[[ Provided material open ]]

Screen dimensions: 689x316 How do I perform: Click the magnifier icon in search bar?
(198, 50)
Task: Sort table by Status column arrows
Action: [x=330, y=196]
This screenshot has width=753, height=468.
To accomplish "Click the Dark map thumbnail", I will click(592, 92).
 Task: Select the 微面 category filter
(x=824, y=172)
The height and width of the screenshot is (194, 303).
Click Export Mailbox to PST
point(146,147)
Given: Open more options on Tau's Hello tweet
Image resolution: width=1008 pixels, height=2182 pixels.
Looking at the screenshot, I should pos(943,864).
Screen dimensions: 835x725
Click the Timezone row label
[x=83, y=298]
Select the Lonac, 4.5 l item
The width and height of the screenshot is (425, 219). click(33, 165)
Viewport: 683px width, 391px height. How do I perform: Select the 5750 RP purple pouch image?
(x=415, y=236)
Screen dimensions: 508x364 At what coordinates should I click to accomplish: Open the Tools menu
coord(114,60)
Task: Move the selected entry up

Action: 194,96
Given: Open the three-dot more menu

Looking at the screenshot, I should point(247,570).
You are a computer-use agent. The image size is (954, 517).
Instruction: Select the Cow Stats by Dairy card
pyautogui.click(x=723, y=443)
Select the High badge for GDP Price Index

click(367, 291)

[[ Provided material closed ]]

What you are asked to do:
Nothing but an exact transcription of the records is expected.

Task solution:
Screen dimensions: 689x316 How do I perform: Click the magnifier icon in search bar?
(198, 50)
Task: Sort table by Status column arrows
Action: [x=330, y=196]
This screenshot has width=753, height=468.
To accomplish "Click the Dark map thumbnail", I will click(592, 92).
 Task: Select the 微面 category filter
(x=824, y=172)
The height and width of the screenshot is (194, 303).
Click Export Mailbox to PST
point(146,147)
Given: Open more options on Tau's Hello tweet
Image resolution: width=1008 pixels, height=2182 pixels.
Looking at the screenshot, I should pos(943,864).
Screen dimensions: 835x725
Click the Timezone row label
[x=83, y=298]
Select the Lonac, 4.5 l item
The width and height of the screenshot is (425, 219). click(33, 165)
Viewport: 683px width, 391px height. How do I perform: Select the 5750 RP purple pouch image?
(x=415, y=236)
Screen dimensions: 508x364 At what coordinates should I click to accomplish: Open the Tools menu
coord(114,60)
Task: Move the selected entry up

Action: 194,96
Given: Open the three-dot more menu

Looking at the screenshot, I should point(247,570).
You are a computer-use agent. The image size is (954, 517).
Instruction: Select the Cow Stats by Dairy card
pyautogui.click(x=723, y=443)
Select the High badge for GDP Price Index

click(367, 291)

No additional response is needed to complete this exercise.